Contribution of UGT1A1 variations to chemotherapy-induced unconjugated hyperbilirubinemia in pediatric leukemia patients.

Abstract

Chemotherapy for malignant neoplasms sometimes induces unconjugated hyperbilirubinemia, resulting in the early cessation of treatment. We evaluated the role of variations in the bilirubin uridine-5-diphosphate (UDP)-glucuronosyltransferase gene (UGT1A1) in unconjugated hyperbilirubinemia development during chemotherapy in pediatric patients with leukemia. UGT1A1 allelic variations were evaluated in 25 Japanese pediatric leukemia patients with hyperbilirubinemia (peak serum bilirubin concentration 3.57 ± 1.02 mg/dl) and 25 control patients without hyperbilirubinemia (0.92 ± 0.32 mg/dl) by PCR-direct sequencing.
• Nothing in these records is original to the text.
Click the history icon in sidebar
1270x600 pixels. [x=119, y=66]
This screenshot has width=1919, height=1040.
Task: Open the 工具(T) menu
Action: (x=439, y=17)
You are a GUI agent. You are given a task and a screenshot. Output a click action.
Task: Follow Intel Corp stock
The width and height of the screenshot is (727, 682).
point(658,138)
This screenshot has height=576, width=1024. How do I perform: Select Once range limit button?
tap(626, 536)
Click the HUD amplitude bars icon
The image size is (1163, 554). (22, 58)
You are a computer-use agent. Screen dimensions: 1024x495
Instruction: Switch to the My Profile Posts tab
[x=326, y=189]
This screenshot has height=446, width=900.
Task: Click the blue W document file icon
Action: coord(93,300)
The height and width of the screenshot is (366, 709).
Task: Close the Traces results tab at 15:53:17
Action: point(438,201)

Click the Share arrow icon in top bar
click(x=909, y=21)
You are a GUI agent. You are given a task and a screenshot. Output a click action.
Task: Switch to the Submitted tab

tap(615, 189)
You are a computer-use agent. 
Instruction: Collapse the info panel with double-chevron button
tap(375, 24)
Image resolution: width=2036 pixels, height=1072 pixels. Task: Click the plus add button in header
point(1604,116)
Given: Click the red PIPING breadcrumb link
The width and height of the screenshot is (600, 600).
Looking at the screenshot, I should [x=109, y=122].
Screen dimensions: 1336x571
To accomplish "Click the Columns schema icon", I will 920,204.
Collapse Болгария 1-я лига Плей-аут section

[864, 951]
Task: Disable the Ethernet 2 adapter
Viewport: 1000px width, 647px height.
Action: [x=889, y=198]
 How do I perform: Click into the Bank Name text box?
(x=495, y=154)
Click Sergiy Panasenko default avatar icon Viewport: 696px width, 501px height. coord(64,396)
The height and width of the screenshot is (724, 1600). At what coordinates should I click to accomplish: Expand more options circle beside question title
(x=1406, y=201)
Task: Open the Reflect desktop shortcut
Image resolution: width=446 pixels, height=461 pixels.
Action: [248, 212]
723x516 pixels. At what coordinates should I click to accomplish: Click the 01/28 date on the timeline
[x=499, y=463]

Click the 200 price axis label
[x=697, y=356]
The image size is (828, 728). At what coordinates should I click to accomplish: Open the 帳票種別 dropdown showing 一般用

In the hyperbilirubinemic group, 22 of 25 patients showed biallelic variations of UGT1A1. Nine (36%) patients were homozygous for UGT1A1*6 and eight (32%) were compound heterozygous for UGT1A1*6 and UGT1A1*28. Three (12%) patients were homozygous for UGT1A1*28. There were no biallelic variations in UGT1A1 in the non-hyperbilirubinemic group. The allelic frequencies of UGT1A1*6 in the hyperbilirubinemic group (0.58) was significantly higher than those of the non-hyperbilirubinemic group (0.1) (χ(2) = 25.7, P < 0.05). The high frequency of biallelic variations of UGT1A1 in the hyperbilirubinemic group suggests an association with Gilbert syndrome. Therefore, it is not necessary to cease chemotherapy in patients with these mutations who develop unconjugated hyperbilirubinemia without associated liver dysfunction.